Since one of the aims is to compare CBC and MaxDiff performance in producing the utility of a certain Preference Based Patient Reported Outcomes Measure. In the paper, they used the left Case in the CBC in the MaxDiff to be evaluated (half of the cases) as a method for comparing the resulted utilities. other advantages of using the same cases are reducing the burden of the respondents and giving a chance to compare the effects of personal characters of respondents across the different Exercises.

A final point I want to share is that I go a suggestion to reduce the number of tasks in CBC, increase the number of versions (to 100 from 18), include BOTH cases in the MaxDiff design with the same number of versions, what do you think about this suggestions?
It will leave me with a huge load of manual programming with the Third method I am using in my study (Time-Trades-Off) as all its questions are done through Free Formatting. (need to have 100 versions of 5 questions each). but if you think this suggestion will make the study more efficient then I will consider applying it.

Note that One of our attributes has 6 levels while all other attributes (5) has 5 levels each. (total 31 levels)

No, I think your idea of using the left alternative in each choice set to build your MaxDiff is a good one.  Do be sure to check, however, that doing so gives you a balanced MaxDiff experiment, lest you inadvertently impair the quality of your MaxDiff and thereby harm your empirical comparison with CBC.
So unfortunately when I did so it did not give me a balanced MaxDiff experiment. Correct me if I am wrong, this imbalanced MaxDiff is by itself an inferior design to the CBC and so if the CBC results were superior this might be due to the design NOT that the technique is better.
So I can use half of the cases but ith more versions & this will probably improve the balance OR should I use both cases (left and right) and get a better-balanced design than half of the cases but might increase the burden of the questionnaire on the respondent?
CBC is about 8; MaxDiff will be either 8 or 16!

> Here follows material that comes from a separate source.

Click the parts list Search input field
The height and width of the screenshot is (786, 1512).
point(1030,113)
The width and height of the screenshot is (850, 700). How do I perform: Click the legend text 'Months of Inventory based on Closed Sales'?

One more thing, Do you think that repeating one task  (for example task 2 is the same as task 10 in CBC) to measure the reliability of the respondent is a good/bad idea compared to adding one fixed task for all respondent or using some relatively complicated statestics for the same aim.
Correct, if you use an imbalanced MaxDiff design you're adding an unwanted design artifact to your experiment.  But see my other comment about the design necessarily being different for MaxDiff than for CBC if you include death in the MaxDiff but not in the CBC.
Removing the prohibitions is just to create a comparison (in terms of aggregate logit standard errors) to the real design you want to field (the BW Case 2 design).  It's to ensure that your estimates will be reasonably precise, relative to a design that isn't burdened with prohibitions.   

 And, testing the design with robotic respondents and estimating the parameters via aggregate logit is a way to ensure that across respondents you at least have connectivity, even though within any specific version (block) of the design you might not necessarily have connectivity.

When you put the mutually-exclusive prohibitions in place, if the attributes have different numbers of levels, then the one-way frequencies will obviously be shifted some compared to Case 1 design that doesn't have the prohibitions in place that create the conjoint-style BW Case 2 design.